BsoBird commented on code in PR #9546:
URL: https://github.com/apache/iceberg/pull/9546#discussion_r1482554243


##########
core/src/main/java/org/apache/iceberg/hadoop/HadoopTableOperations.java:
##########
@@ -289,64 +377,153 @@ Path versionHintFile() {
     return metadataPath(Util.VERSION_HINT_FILENAME);
   }
 
-  private void writeVersionHint(int versionToWrite) {
+  @VisibleForTesting
+  boolean writeVersionHint(FileSystem fs, Integer versionToWrite) throws 
Exception {
     Path versionHintFile = versionHintFile();
-    FileSystem fs = getFileSystem(versionHintFile, conf);
-
+    Path tempVersionHintFile = metadataPath(UUID.randomUUID() + 
"-version-hint.temp");
     try {
-      Path tempVersionHintFile = metadataPath(UUID.randomUUID().toString() + 
"-version-hint.temp");
       writeVersionToPath(fs, tempVersionHintFile, versionToWrite);
-      fs.delete(versionHintFile, false /* recursive delete */);
-      fs.rename(tempVersionHintFile, versionHintFile);
-    } catch (IOException e) {
-      LOG.warn("Failed to update version hint", e);
+      // We can accept that version Hint fails to write, but we can't accept 
that version Hint
+      // writes the wrong version.
+      if (fs.exists(versionHintFile) || findVersionWithOutVersionHint(fs) != 
versionToWrite) {
+        throw new AlreadyExistsException(

Review Comment:
   @RussellSpitzer 
   If the versionHint comes up, it means that another client is committing. 

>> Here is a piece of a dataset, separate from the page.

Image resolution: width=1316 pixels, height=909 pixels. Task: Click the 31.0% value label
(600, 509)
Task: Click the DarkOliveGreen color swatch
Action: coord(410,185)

Even if I don't block it, there's a good chance that fs.rename will get an 
error. This is because the v+1 version has been committed by another client. 
   
   Also, we need to check to see if a new version has been committed before we 
commit. If we don't do this, then we have a situation where client B commits 
version V+2, but has some problems writing to versionHint, and the operation is 
slow. Client A doesn't have this problem, it's committing V+1. And the 
versionHint is written successfully. Eventually, versionHint < maxVersion.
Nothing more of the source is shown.